====== Data in this exercise

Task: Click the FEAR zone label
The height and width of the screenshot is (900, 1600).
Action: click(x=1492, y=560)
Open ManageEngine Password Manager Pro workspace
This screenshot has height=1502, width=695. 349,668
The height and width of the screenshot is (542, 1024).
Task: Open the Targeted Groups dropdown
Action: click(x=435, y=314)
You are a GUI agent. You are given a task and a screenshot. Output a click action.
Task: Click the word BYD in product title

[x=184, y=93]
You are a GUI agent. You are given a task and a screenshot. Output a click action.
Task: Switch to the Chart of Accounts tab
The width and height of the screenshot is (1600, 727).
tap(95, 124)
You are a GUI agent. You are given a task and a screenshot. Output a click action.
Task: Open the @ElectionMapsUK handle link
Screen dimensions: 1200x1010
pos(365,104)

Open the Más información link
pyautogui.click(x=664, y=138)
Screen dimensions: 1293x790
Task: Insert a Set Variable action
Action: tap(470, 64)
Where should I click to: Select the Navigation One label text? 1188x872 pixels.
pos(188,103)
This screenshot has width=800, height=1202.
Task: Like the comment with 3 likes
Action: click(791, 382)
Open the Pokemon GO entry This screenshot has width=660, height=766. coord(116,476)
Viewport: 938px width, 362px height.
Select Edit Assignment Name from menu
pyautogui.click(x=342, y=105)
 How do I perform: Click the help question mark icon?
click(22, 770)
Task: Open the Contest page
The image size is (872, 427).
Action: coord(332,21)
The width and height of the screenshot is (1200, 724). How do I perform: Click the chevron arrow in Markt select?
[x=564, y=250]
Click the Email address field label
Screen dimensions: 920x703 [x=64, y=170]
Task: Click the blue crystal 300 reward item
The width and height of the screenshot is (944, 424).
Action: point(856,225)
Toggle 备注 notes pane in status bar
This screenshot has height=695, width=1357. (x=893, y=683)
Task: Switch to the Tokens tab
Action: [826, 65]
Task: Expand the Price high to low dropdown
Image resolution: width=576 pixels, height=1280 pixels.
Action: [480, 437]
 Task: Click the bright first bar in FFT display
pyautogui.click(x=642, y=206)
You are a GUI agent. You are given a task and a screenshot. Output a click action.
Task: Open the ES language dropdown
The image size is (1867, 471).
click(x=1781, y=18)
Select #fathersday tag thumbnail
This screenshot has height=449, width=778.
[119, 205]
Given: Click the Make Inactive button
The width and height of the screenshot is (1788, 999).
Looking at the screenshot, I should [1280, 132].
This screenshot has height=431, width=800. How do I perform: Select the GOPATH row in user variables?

============

- **What to do**
Make an exact copy of the listing shown above.

- **Task solution**
Task: Click the FEAR zone label
The height and width of the screenshot is (900, 1600).
Action: click(x=1492, y=560)
Open ManageEngine Password Manager Pro workspace
This screenshot has height=1502, width=695. 349,668
The height and width of the screenshot is (542, 1024).
Task: Open the Targeted Groups dropdown
Action: click(x=435, y=314)
You are a GUI agent. You are given a task and a screenshot. Output a click action.
Task: Click the word BYD in product title

[x=184, y=93]
You are a GUI agent. You are given a task and a screenshot. Output a click action.
Task: Switch to the Chart of Accounts tab
The width and height of the screenshot is (1600, 727).
tap(95, 124)
You are a GUI agent. You are given a task and a screenshot. Output a click action.
Task: Open the @ElectionMapsUK handle link
Screen dimensions: 1200x1010
pos(365,104)

Open the Más información link
pyautogui.click(x=664, y=138)
Screen dimensions: 1293x790
Task: Insert a Set Variable action
Action: tap(470, 64)
Where should I click to: Select the Navigation One label text? 1188x872 pixels.
pos(188,103)
This screenshot has width=800, height=1202.
Task: Like the comment with 3 likes
Action: click(791, 382)
Open the Pokemon GO entry This screenshot has width=660, height=766. coord(116,476)
Viewport: 938px width, 362px height.
Select Edit Assignment Name from menu
pyautogui.click(x=342, y=105)
 How do I perform: Click the help question mark icon?
click(22, 770)
Task: Open the Contest page
The image size is (872, 427).
Action: coord(332,21)
The width and height of the screenshot is (1200, 724). How do I perform: Click the chevron arrow in Markt select?
[x=564, y=250]
Click the Email address field label
Screen dimensions: 920x703 [x=64, y=170]
Task: Click the blue crystal 300 reward item
The width and height of the screenshot is (944, 424).
Action: point(856,225)
Toggle 备注 notes pane in status bar
This screenshot has height=695, width=1357. (x=893, y=683)
Task: Switch to the Tokens tab
Action: [826, 65]
Task: Expand the Price high to low dropdown
Image resolution: width=576 pixels, height=1280 pixels.
Action: [480, 437]
 Task: Click the bright first bar in FFT display
pyautogui.click(x=642, y=206)
You are a GUI agent. You are given a task and a screenshot. Output a click action.
Task: Open the ES language dropdown
The image size is (1867, 471).
click(x=1781, y=18)
Select #fathersday tag thumbnail
This screenshot has height=449, width=778.
[119, 205]
Given: Click the Make Inactive button
The width and height of the screenshot is (1788, 999).
Looking at the screenshot, I should [1280, 132].
This screenshot has height=431, width=800. How do I perform: Select the GOPATH row in user variables?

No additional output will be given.